CHAPITRE 43

Medina l'attendait en face de la maison: elle savait qu'elle finirait par s'en rendre compte. La voiture rouge s'arrêta pour la troisième fois en face du portail. Dohane en descendit un peu écarlate en tendant la main.
Dohane: Merci. Je suis un peu tête en l'air. Bon grouille ou ma mère va encore piquer sa crise.
Medina: Tu t'es bien moquée de moi, hein?
Dohane: Euh...c'est rien j'ai juste oublié mon portable tu sais?
Medina: Arrête maintenant! Je sais que t'as tout dit à Tom à propos d'hier soir.
Dohane: Comment....
Medina: Peu importe!
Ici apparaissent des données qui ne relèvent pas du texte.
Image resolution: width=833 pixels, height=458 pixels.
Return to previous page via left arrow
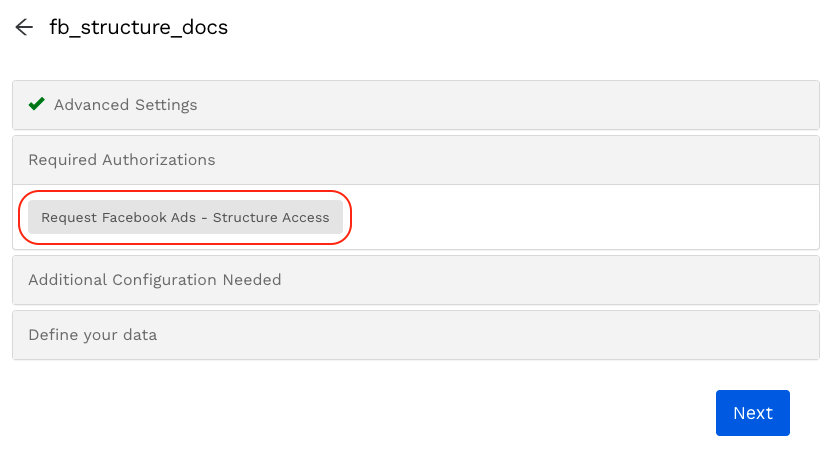(x=24, y=28)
Je me rends compte maintenant que je peux pas te faire confiance.
Dohane: Je peux tout t'expliquer. C'est pas du tout une trahison de ma part.
Medina: CA SUFFIT!!!! J'ai pas envie de t'écouter c'est ridicule: pourquoi avoir prétendu être mon amie.
Dohane: J'essaie de te dire qu'il y a une explication à ce que.........
Medina: En fait t'es bien la petite groupie hautaine et sans jugeotte que j'ai rencontré il y a quelques mois. T'es qu'une idiote!!
Dohane fut aussi surprise que Medina: sa main était partie toute seule. Medina, la tête encore penchée sur le côté, passa une main sur sa joue rougie par la gifle qu'elle venait de recevoir. Elle se tourna vers Dohane qui pleurait à chaudes larmes.
Dohane: C'est ça ton problème: t"écoutes jamais quand on te parle et tu blesses les gens qui t'aiment. Salut!!
Elle lui prit son portable des mains et quitta définitivement la maison.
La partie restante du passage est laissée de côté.